▸ Exercise description
Transcribe the data below verbatim from the line with "How do I perform: Click the Turkey" to the line with "Open the Folder". Include both of those lines.

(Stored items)
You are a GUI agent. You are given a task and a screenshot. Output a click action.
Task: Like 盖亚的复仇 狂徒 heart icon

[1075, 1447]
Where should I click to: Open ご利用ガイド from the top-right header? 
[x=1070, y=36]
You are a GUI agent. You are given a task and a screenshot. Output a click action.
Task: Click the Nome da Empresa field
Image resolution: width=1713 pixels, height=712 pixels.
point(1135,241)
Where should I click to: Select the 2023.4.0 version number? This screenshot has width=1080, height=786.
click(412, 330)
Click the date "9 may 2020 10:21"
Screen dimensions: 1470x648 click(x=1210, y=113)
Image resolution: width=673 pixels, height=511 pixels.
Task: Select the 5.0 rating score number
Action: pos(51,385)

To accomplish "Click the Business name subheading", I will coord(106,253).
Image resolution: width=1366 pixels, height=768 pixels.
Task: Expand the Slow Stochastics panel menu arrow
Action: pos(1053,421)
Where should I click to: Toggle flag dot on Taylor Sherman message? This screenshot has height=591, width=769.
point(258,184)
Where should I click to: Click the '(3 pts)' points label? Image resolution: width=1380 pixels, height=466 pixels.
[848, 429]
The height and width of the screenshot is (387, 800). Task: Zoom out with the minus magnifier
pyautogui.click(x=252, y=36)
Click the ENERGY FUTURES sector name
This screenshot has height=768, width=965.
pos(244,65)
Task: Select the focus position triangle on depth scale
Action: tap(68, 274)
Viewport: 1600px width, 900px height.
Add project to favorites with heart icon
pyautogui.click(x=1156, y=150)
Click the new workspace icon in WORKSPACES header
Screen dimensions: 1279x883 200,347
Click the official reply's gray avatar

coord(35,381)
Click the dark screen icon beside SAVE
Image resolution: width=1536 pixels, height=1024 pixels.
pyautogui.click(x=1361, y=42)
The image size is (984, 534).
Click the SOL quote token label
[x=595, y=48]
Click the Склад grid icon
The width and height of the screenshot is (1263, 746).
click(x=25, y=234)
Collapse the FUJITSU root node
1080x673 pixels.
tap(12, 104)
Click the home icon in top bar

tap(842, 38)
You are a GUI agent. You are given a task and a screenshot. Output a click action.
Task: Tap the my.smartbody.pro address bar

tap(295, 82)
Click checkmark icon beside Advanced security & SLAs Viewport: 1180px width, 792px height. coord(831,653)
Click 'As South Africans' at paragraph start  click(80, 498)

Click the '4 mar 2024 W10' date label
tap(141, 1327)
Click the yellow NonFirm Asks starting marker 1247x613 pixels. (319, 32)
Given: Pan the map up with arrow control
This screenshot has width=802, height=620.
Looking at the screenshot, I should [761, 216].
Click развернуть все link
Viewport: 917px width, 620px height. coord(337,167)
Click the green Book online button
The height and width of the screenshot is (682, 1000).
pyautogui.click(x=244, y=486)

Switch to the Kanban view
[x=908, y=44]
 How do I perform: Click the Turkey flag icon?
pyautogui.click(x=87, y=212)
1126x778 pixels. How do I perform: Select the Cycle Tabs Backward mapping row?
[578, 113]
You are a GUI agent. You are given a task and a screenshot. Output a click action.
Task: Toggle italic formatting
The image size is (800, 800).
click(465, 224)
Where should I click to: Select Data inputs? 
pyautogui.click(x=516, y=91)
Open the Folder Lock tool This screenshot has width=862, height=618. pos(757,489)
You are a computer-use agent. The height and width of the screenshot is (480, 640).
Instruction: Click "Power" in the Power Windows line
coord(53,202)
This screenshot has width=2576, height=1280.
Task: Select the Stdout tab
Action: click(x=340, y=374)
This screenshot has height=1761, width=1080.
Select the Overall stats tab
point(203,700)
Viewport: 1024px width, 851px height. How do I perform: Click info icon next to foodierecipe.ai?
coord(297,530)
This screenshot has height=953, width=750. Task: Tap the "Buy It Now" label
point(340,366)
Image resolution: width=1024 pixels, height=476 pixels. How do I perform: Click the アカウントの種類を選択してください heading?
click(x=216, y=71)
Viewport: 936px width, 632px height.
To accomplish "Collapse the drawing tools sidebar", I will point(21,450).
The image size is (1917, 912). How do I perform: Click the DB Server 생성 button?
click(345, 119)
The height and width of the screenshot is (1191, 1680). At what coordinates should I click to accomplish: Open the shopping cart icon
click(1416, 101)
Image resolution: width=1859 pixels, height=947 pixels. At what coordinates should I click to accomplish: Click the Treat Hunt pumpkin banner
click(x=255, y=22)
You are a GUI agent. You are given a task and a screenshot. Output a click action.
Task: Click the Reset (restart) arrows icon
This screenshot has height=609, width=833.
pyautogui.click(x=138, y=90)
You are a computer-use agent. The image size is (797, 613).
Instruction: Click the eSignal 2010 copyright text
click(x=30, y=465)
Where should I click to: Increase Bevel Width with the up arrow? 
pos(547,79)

▸ Task response
 How do I perform: Click the Turkey flag icon?
pyautogui.click(x=87, y=212)
1126x778 pixels. How do I perform: Select the Cycle Tabs Backward mapping row?
[578, 113]
You are a GUI agent. You are given a task and a screenshot. Output a click action.
Task: Toggle italic formatting
The image size is (800, 800).
click(465, 224)
Where should I click to: Select Data inputs? 
pyautogui.click(x=516, y=91)
Open the Folder Lock tool This screenshot has width=862, height=618. pos(757,489)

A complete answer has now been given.